Willie finally showed, but I was so talked out in my head, I could hardly speak out loud.

"Elliot all right?" he asked at once. "You didn't really say before."

"Elliot?" I hadn't been thinking much about Elliot just then. "Oh. Yeah. Elliot's fine. Elliot's always fine, ain't he?"

Willie looked at me funny. "Last thing I knew, he was lost."

"Pa found him." I guess I must have snapped the words out.

He was quiet for a minute, looking me over. "That's good," he said. I thought he was about to add Ain't it? But Willie has got sense enough not to push things. I like that quality in Willie; also that he is loyal. A friend who is loyal and knows when to shut up is as rare as a hippo in Cutter's Pond.

We didn't catch anything. The spring drought had been hard on fish and fishermen alike. We stayed, though, until the sun and our bellies told us that it was time for dinner.

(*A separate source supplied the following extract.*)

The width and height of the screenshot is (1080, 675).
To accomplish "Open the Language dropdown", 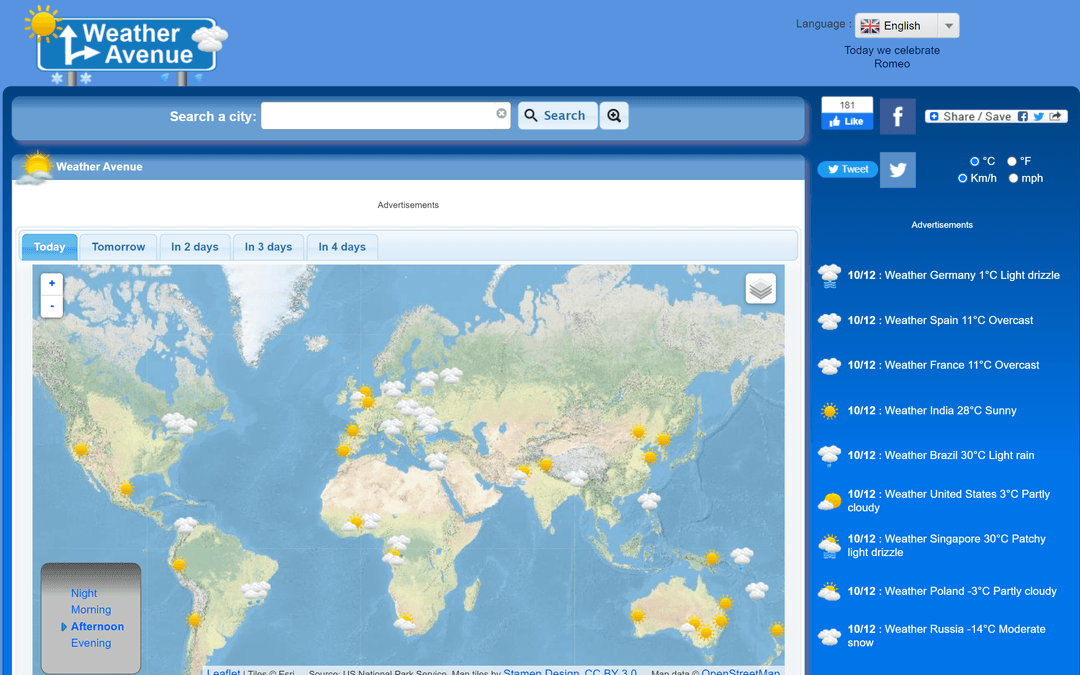I will [906, 26].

Funny, looking back, I never mentioned to Willie anything about the cabin or its new "owners." You'd think I would have, that Willie deserved to know. Was I planning mischief even then? Something I'd be ashamed for Willie to know about? I don't think so. I just didn't quite get around to mentioning it. That's all. That's no crime, is it?

6. The Intruders

IN LEONARDSTOWN MOST FOLKS HAVE THEIR BIG MEAL in the middle of the day. The stoneworkers carry their dinner in pails to the quarry or to the shed, but originally this was a farm community, and farmers come in from the fields after a long morning of work. They need plenty to fuel themselves up for the rest of the day. Nobody in our house does farm work, but we follow the customs of the town. It makes us more a part of the community, though to tell the truth, we've never been quite a part of it. Neither of my parents was born here, for one thing. There are no grandparents or aunts and uncles in easy hailing distance when things go wrong or you want to celebrate. Pa's parents are both dead, and Ma's live up in the northeast corner of the state, away from the rail line. It's a long day's journey from here.

The family had already gathered around the table when I got home. I scurried for my place, which is next to Beth's, at the kitchen table. As I sat down, she pinched her nose, her little finger curling in the air like a comma. "Phew," she said.

"Elizabeth!" Ma was shocked to hear Beth using such an unladylike word.